Multi-variable derivative

To the people that are not used to matrix derivatives (like me) it could be useful to see how $$ \frac{ \partial u^{T}Su }{ \partial u } = 2Su $$ First, we note that if you derive with respect to some matrix, the output will be of the same dimension of that matrix. That notation is just deriving every single component independently and then joining them together, so it will be better understood as as $$ \frac{ \partial u^{T}Su }{ \partial u } = \begin{bmatrix} \frac{ \partial u^{T}Su }{ \partial u_{1} } \ \dots \ \frac{ \partial u^{T}Su }{ \partial u_{M} } \ \end{bmatrix}

\begin{bmatrix} 2(Su){1} \ \dots \ 2(Su){M} \end{bmatrix} = 2Su

$$ So we can prove each derivative independently, it's just a lot of manual work!
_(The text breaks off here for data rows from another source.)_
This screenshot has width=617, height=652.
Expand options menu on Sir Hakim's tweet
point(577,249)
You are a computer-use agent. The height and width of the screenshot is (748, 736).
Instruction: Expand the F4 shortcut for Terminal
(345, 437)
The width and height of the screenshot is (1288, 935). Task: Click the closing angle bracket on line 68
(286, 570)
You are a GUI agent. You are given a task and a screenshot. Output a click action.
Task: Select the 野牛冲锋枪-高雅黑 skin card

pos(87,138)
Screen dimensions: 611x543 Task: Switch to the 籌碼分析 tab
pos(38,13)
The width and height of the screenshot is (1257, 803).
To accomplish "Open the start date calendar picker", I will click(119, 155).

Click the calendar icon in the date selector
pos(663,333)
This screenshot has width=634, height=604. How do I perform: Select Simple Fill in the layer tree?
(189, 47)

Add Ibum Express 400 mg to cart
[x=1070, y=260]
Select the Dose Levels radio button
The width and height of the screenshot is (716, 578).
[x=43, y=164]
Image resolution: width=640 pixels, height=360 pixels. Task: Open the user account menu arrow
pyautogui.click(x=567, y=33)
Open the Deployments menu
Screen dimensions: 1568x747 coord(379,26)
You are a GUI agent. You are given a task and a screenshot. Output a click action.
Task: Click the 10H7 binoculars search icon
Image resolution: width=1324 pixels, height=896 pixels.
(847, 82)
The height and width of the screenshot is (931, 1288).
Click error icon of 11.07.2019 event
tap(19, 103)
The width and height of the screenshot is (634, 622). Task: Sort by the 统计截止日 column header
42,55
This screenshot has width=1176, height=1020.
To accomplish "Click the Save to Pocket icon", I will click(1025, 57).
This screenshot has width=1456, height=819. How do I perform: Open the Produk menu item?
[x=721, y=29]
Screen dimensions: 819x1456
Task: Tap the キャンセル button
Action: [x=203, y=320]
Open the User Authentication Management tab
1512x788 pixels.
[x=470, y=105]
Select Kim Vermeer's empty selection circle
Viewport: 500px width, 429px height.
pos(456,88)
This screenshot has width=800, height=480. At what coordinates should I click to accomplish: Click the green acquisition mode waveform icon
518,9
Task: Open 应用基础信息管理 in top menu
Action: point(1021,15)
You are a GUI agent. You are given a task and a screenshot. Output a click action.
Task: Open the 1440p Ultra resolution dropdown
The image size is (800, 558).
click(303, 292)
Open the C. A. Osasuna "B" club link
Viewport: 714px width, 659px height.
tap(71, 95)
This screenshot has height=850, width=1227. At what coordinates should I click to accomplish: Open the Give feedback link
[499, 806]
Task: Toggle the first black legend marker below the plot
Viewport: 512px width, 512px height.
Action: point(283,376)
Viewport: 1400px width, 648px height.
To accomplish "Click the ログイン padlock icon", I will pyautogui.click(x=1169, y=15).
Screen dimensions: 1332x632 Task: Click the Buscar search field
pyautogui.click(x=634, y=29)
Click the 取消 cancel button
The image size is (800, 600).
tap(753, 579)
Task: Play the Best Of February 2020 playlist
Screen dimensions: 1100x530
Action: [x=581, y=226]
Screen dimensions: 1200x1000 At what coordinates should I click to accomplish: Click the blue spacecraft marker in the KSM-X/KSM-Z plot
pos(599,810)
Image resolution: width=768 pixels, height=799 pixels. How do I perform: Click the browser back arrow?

We see that $u^{T}Su$ is just a quadratic form, studied in [Massimi minimi multi-variabile#Forme quadratiche](/notes/massimi-minimi-multi-variabile#forme-quadratiche) so it is just computing this: $$

u^{T}Su = \sum_{i, j = 1, 1}^{M} u_{i}u_{j}S_{ij} \implies \frac{ \partial u^{T}Su }{ \partial u_{1} } =2u_{1}S_{11} + \sum_{j \neq 1}^{M}(u_{j}S_{1j} + u_{j}S_{j1}) = 2\left( u_{1}S_{11} + \sum_{j \neq 1}u_{j}S_{1j} \right) = 2(Su)_{1} $$ Last equation is true because $S$ is a symmetric matrix, then we easily see that indeed it’s true that indeed it’s the first row of the $Su$ matrix multiplied by 2.

Determinant

Also see wikipedia.

$$ \frac{\partial \det(\mathbf{A}(t))}{\partial \mathbf{t}} = \det(\mathbf{A}) \cdot \left( \text{tr}(\mathbf{A}^{-1}) \cdot \frac{ \partial A(t) }{ \partial x } \right) $$

In the special case we have:

$$ \frac{\partial \det(\mathbf{A})}{\partial \mathbf{A}} = \det(\mathbf{A}) \cdot (\mathbf{A}^{-1})^\top $$

Proof:

$$ \begin{align} \frac{\partial \det(\mathbf{A})}{\partial \mathbf{A}} &= \det(\mathbf{A}) \cdot \frac{\partial \ln \det(\mathbf{A})}{\partial \mathbf{A}} \\ &= \det(\mathbf{A}) \cdot \frac{\partial \text{tr} (\ln A)}{\partial \mathbf{A}}\\ \\ &= \det(\mathbf{A}) \cdot (\mathbf{A}^{-1})^\top \end{align} $$

I don’t think I have understood this thing quite well…

Matrix Inverse

$$ \frac{\partial \mathbf{A}^{-1}}{\partial \mathbf{A}} = -\mathbf{A}^{-1} \otimes \mathbf{A}^{-1}. $$ $$ \begin{align} \frac{\partial}{\partial \mathbf{A}} (\mathbf{A} \mathbf{A}^{-1}) &= \frac{\partial \mathbf{I}}{\partial \mathbf{A}} = 0 \\ &\implies \frac{\partial \mathbf{A}}{\partial \mathbf{A}} \cdot \mathbf{A}^{-1} + \mathbf{A} \cdot \frac{\partial \mathbf{A}^{-1}}{\partial \mathbf{A}} = 0 \\ &\implies\mathbf{I} \cdot \mathbf{A}^{-1} + \mathbf{A} \cdot \frac{\partial \mathbf{A}^{-1}}{\partial \mathbf{A}} = 0 \\ &\implies \frac{\partial \mathbf{A}^{-1}}{\partial \mathbf{A}} = -\mathbf{A}^{-1} \cdot \mathbf{A}^{-1}. \end{align} $$

Quadratic Form

$$ \frac{\partial}{\partial \mathbf{A}} \left( \mathbf{v}^\top \mathbf{A} \mathbf{v} \right) = \mathbf{v} \mathbf{v}^\top. $$

This should be easy, and quite similar to the above case when we have derived $v$.

Quadratic Inverse

$$ \frac{\partial}{\partial \mathbf{A}} \left( \mathbf{v}^\top \mathbf{A}^{-1} \mathbf{v} \right) = -\mathbf{A}^{-1} \mathbf{v} \mathbf{v}^\top \mathbf{A}^{-1}. $$

You can interpret this as a function composition.